作業指示
次のデータ全体で「Describe the element」を「Identify the element」に変えて書き直すこと。ほかは一切変えない。
/---
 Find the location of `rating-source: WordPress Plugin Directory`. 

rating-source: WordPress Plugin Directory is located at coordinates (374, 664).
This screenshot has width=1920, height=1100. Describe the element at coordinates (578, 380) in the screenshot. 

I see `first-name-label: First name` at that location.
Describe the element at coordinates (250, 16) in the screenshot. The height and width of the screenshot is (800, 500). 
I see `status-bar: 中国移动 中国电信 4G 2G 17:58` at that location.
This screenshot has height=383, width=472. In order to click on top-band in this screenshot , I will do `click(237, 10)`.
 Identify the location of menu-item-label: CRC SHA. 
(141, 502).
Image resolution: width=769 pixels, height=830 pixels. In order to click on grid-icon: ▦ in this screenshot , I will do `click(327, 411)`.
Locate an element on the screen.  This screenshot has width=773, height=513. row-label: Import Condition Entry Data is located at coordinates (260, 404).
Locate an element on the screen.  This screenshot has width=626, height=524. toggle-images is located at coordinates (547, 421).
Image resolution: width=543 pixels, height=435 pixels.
\---
解答欄
 Find the location of `rating-source: WordPress Plugin Directory`. 

rating-source: WordPress Plugin Directory is located at coordinates (374, 664).
This screenshot has width=1920, height=1100. Identify the element at coordinates (578, 380) in the screenshot. 

I see `first-name-label: First name` at that location.
Identify the element at coordinates (250, 16) in the screenshot. The height and width of the screenshot is (800, 500). 
I see `status-bar: 中国移动 中国电信 4G 2G 17:58` at that location.
This screenshot has height=383, width=472. In order to click on top-band in this screenshot , I will do `click(237, 10)`.
 Identify the location of menu-item-label: CRC SHA. 
(141, 502).
Image resolution: width=769 pixels, height=830 pixels. In order to click on grid-icon: ▦ in this screenshot , I will do `click(327, 411)`.
Locate an element on the screen.  This screenshot has width=773, height=513. row-label: Import Condition Entry Data is located at coordinates (260, 404).
Locate an element on the screen.  This screenshot has width=626, height=524. toggle-images is located at coordinates (547, 421).
Image resolution: width=543 pixels, height=435 pixels.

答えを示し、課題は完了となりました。